EXERCISE:
Write the entries below out again without a single difference.

RECORDS FOR THIS TASK:
··········
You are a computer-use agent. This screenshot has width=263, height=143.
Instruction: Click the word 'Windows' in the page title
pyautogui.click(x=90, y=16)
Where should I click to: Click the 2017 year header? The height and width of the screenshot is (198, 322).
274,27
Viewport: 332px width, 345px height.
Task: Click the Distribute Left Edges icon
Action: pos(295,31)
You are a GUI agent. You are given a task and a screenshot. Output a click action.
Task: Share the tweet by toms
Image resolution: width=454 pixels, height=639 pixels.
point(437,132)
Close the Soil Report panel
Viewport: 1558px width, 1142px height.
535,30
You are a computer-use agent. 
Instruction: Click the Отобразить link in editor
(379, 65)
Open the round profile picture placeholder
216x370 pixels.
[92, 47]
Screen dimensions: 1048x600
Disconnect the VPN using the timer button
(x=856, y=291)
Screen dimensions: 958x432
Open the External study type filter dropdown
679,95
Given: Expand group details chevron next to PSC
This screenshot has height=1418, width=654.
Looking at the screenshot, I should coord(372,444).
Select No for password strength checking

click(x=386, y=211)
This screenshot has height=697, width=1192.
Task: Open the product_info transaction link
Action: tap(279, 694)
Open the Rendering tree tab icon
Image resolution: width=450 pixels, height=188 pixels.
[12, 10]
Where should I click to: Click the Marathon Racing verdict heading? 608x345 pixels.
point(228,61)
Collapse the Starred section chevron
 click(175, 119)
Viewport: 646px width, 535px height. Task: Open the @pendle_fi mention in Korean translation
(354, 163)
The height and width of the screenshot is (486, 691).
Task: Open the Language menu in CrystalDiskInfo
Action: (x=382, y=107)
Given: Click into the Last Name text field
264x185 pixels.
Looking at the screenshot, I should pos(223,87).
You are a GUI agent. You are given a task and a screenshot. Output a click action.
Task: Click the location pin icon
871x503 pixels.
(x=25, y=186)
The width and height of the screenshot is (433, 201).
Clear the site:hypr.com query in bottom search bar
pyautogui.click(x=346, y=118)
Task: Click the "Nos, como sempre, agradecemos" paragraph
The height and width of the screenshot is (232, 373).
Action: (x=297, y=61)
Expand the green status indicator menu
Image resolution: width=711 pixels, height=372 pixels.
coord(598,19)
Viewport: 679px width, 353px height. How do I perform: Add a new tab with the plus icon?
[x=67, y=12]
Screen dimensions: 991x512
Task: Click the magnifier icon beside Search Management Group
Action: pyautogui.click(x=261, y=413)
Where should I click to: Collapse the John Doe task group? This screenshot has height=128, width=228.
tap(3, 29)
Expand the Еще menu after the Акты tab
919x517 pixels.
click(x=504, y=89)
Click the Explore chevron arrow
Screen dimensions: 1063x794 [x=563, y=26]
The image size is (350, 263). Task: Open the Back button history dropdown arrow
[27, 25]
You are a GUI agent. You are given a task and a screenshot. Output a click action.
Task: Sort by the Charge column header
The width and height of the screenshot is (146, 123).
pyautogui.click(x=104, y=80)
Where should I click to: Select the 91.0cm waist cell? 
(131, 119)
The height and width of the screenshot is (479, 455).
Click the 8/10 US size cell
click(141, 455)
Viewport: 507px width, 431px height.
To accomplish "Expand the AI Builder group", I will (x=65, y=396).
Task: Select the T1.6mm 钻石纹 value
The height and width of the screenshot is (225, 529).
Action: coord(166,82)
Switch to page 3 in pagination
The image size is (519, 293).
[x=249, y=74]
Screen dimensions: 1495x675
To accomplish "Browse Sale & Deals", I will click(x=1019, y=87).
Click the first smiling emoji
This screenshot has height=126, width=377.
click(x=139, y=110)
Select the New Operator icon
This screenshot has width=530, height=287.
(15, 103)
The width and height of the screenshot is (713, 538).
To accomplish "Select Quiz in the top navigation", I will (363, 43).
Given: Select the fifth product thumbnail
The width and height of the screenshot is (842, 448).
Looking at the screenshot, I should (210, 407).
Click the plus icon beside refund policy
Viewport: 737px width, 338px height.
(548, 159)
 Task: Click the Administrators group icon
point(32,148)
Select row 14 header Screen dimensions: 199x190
··········
REPLY:
You are a computer-use agent. This screenshot has width=263, height=143.
Instruction: Click the word 'Windows' in the page title
pyautogui.click(x=90, y=16)
Where should I click to: Click the 2017 year header? The height and width of the screenshot is (198, 322).
274,27
Viewport: 332px width, 345px height.
Task: Click the Distribute Left Edges icon
Action: pos(295,31)
You are a GUI agent. You are given a task and a screenshot. Output a click action.
Task: Share the tweet by toms
Image resolution: width=454 pixels, height=639 pixels.
point(437,132)
Close the Soil Report panel
Viewport: 1558px width, 1142px height.
535,30
You are a computer-use agent. 
Instruction: Click the Отобразить link in editor
(379, 65)
Open the round profile picture placeholder
216x370 pixels.
[92, 47]
Screen dimensions: 1048x600
Disconnect the VPN using the timer button
(x=856, y=291)
Screen dimensions: 958x432
Open the External study type filter dropdown
679,95
Given: Expand group details chevron next to PSC
This screenshot has height=1418, width=654.
Looking at the screenshot, I should coord(372,444).
Select No for password strength checking

click(x=386, y=211)
This screenshot has height=697, width=1192.
Task: Open the product_info transaction link
Action: tap(279, 694)
Open the Rendering tree tab icon
Image resolution: width=450 pixels, height=188 pixels.
[12, 10]
Where should I click to: Click the Marathon Racing verdict heading? 608x345 pixels.
point(228,61)
Collapse the Starred section chevron
 click(175, 119)
Viewport: 646px width, 535px height. Task: Open the @pendle_fi mention in Korean translation
(354, 163)
The height and width of the screenshot is (486, 691).
Task: Open the Language menu in CrystalDiskInfo
Action: (x=382, y=107)
Given: Click into the Last Name text field
264x185 pixels.
Looking at the screenshot, I should pos(223,87).
You are a GUI agent. You are given a task and a screenshot. Output a click action.
Task: Click the location pin icon
871x503 pixels.
(x=25, y=186)
The width and height of the screenshot is (433, 201).
Clear the site:hypr.com query in bottom search bar
pyautogui.click(x=346, y=118)
Task: Click the "Nos, como sempre, agradecemos" paragraph
The height and width of the screenshot is (232, 373).
Action: (x=297, y=61)
Expand the green status indicator menu
Image resolution: width=711 pixels, height=372 pixels.
coord(598,19)
Viewport: 679px width, 353px height. How do I perform: Add a new tab with the plus icon?
[x=67, y=12]
Screen dimensions: 991x512
Task: Click the magnifier icon beside Search Management Group
Action: pyautogui.click(x=261, y=413)
Where should I click to: Collapse the John Doe task group? This screenshot has height=128, width=228.
tap(3, 29)
Expand the Еще menu after the Акты tab
919x517 pixels.
click(x=504, y=89)
Click the Explore chevron arrow
Screen dimensions: 1063x794 [x=563, y=26]
The image size is (350, 263). Task: Open the Back button history dropdown arrow
[27, 25]
You are a GUI agent. You are given a task and a screenshot. Output a click action.
Task: Sort by the Charge column header
The width and height of the screenshot is (146, 123).
pyautogui.click(x=104, y=80)
Where should I click to: Select the 91.0cm waist cell? 
(131, 119)
The height and width of the screenshot is (479, 455).
Click the 8/10 US size cell
click(141, 455)
Viewport: 507px width, 431px height.
To accomplish "Expand the AI Builder group", I will (x=65, y=396).
Task: Select the T1.6mm 钻石纹 value
The height and width of the screenshot is (225, 529).
Action: coord(166,82)
Switch to page 3 in pagination
The image size is (519, 293).
[x=249, y=74]
Screen dimensions: 1495x675
To accomplish "Browse Sale & Deals", I will click(x=1019, y=87).
Click the first smiling emoji
This screenshot has height=126, width=377.
click(x=139, y=110)
Select the New Operator icon
This screenshot has width=530, height=287.
(15, 103)
The width and height of the screenshot is (713, 538).
To accomplish "Select Quiz in the top navigation", I will (363, 43).
Given: Select the fifth product thumbnail
The width and height of the screenshot is (842, 448).
Looking at the screenshot, I should (210, 407).
Click the plus icon beside refund policy
Viewport: 737px width, 338px height.
(548, 159)
 Task: Click the Administrators group icon
point(32,148)
Select row 14 header Screen dimensions: 199x190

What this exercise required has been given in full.